No voy a caer en el simplismo de diagnosticar que aquellos hombres querían transformar el mundo y estos jóvenes lo único que desean es tener un buen equipo de sonido, aunque sea robado, porque sería coincidir en buena parte con la declaración de Cameron, que achaca los desmanes a la mala educación familiar, que es algo así como si un médico diagnosticara que todos los catarros son debidos a las corrientes de aire. No es necesario ejercer la Sociología para intuir la gran cantidad de factores que intervienen en estas explosiones ocurridas en Londres –ayer, en París– y hasta hace unas horas en Madrid.
Lo que sí me extraña es que ese defecto del simplismo se adjudique, en cambio, a los cientos de miles de jóvenes que esta semana próxima, desde todas las partes del mundo, van a inundar Madrid, con escasa indignación y muchas ilusiones. El materialismo histórico que nos legaron Marx y Engels puede servirnos para explicar el movimiento de las migraciones, pero no podemos entender el terrorismo islámico, ni las guerras de religión, ni el hecho de que millón y medio de chicos y chicas, procedentes de todo el mundo y de todas las clases sociales, se reúnan en la capital de España, y, además, estemos completamente seguros de que no van a saquear ninguna tienda, ni van a asaltar El Corte Inglés. El prejuicio con que, desde la izquierda intelectual, se contempla el fenómeno y se ironiza sobre él, me recuerda la pereza de esa misma izquierda europea para mirar hacia otro lado cuando llegaban testimonios del horror comunista, sin que ni a Sartre, ni a ningún otro santón, se le moviera una pestaña, porque consideraban que millones de asesinados y desterrados eran «daños colaterales» y gracias a esa complicidad, anuencia y cobardía, prosiguieron las atrocidades muchos más años de los que se merecía el pueblo ruso.

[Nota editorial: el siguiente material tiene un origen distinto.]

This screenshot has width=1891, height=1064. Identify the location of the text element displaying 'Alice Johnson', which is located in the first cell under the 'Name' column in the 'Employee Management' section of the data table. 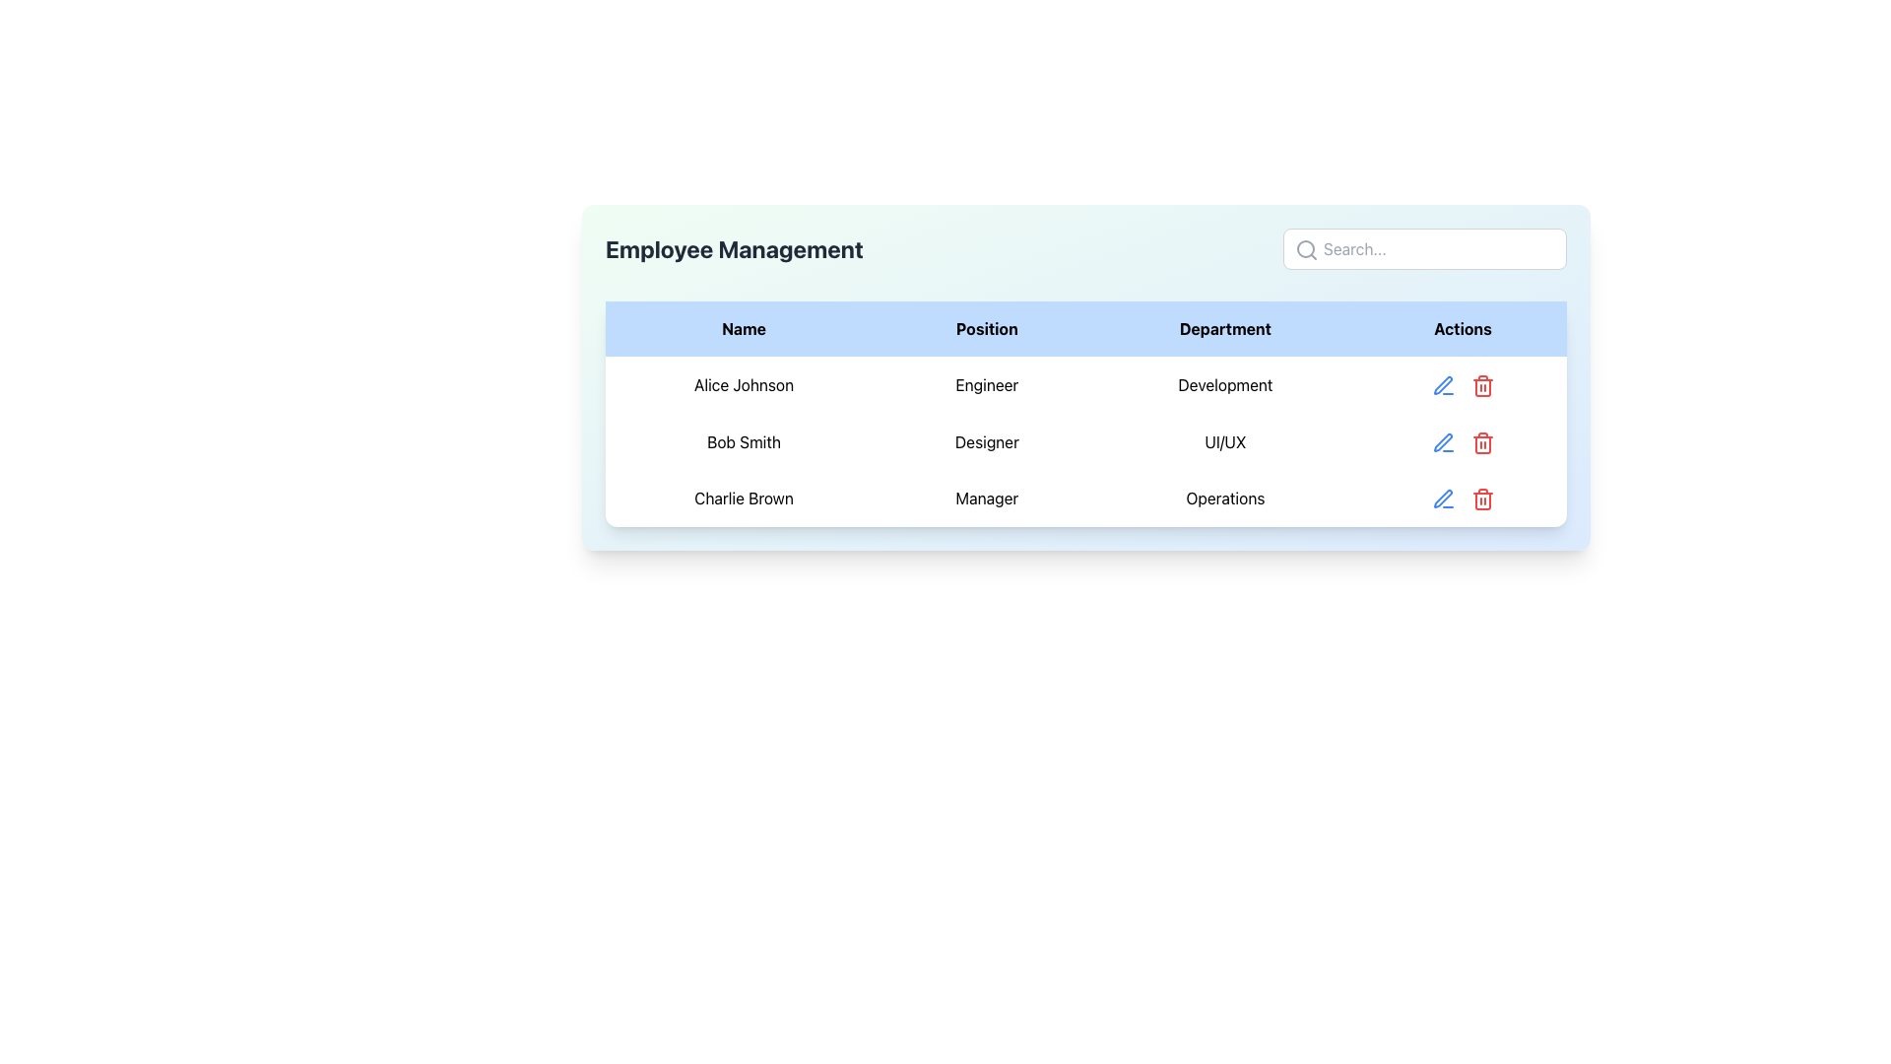
(743, 384).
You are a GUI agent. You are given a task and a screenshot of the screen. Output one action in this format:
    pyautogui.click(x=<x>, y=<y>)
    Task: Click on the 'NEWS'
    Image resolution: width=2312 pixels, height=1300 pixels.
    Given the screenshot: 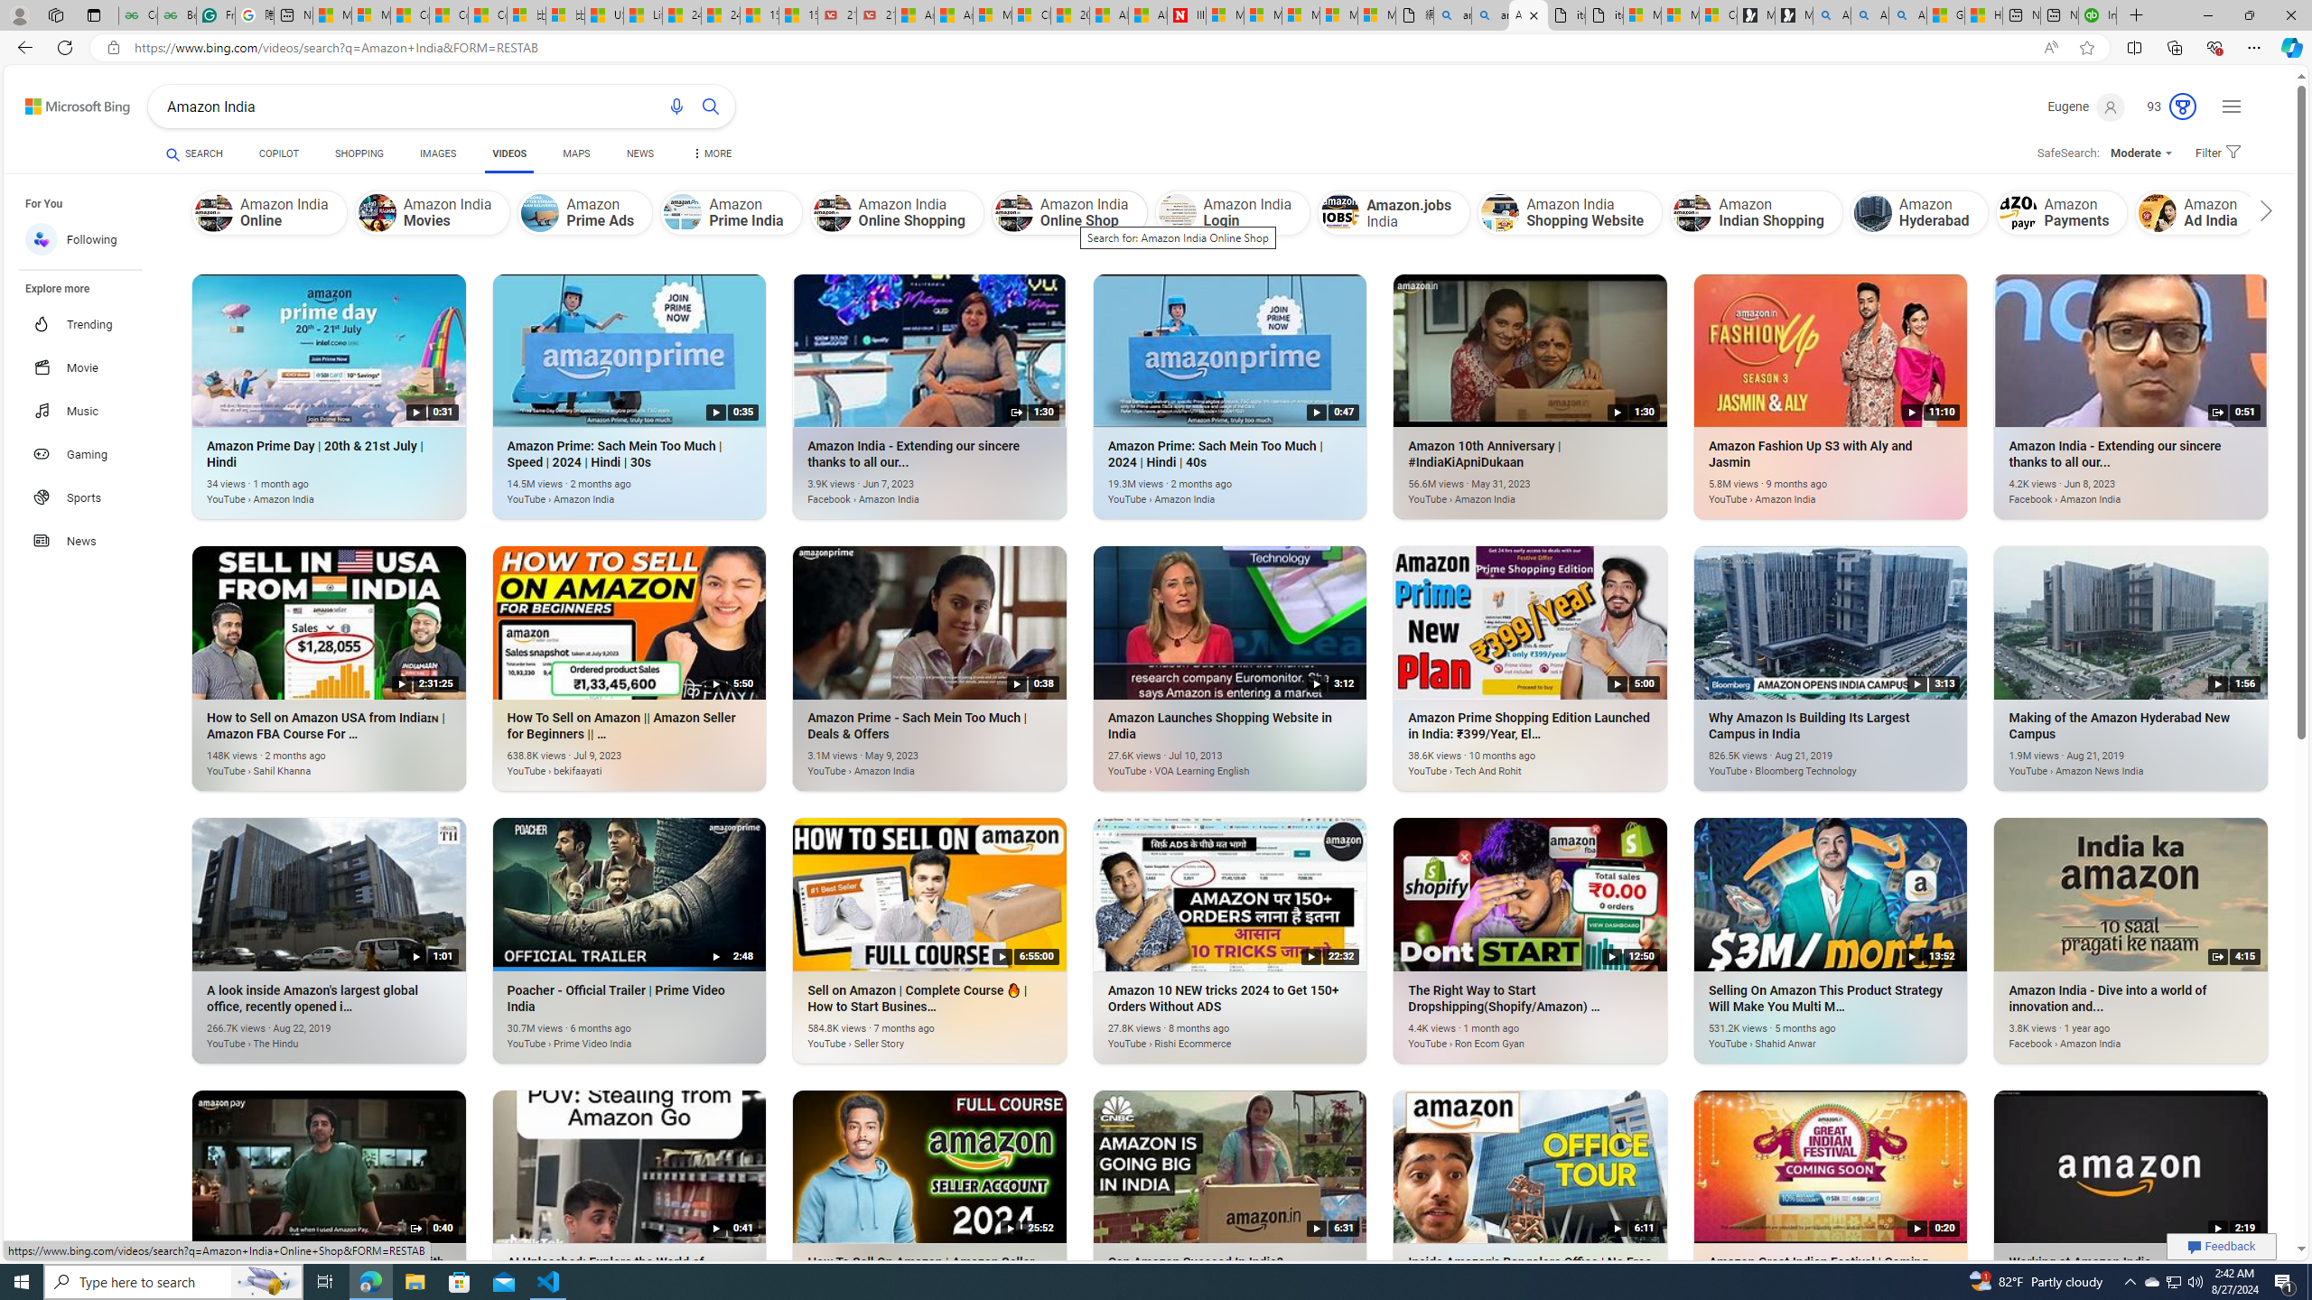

Analizar el movimiento de los llamados «indignados» desde el prejuicio es una zafiedad intelectual. Y sancionar que el millón y medio de jóvenes que vienen a Madrid son unos alienados, víctimas de la religión –ese «opio del pueblo»– es una ramplonería de tal calibre que descalifica a sus autores.
El ejercicio intelectual es entrar en las incómodas y trémulas aguas de la duda. Comprendo a quienes desean un catecismo, sea marxista o católico, para entender el mundo. Pero que no se llamen intelectuales, porque no se puede considerar como un axioma que no haya otros sueños, ni sea posible la persecución de otros ideales y el asalto a otros palacios de eterna primavera.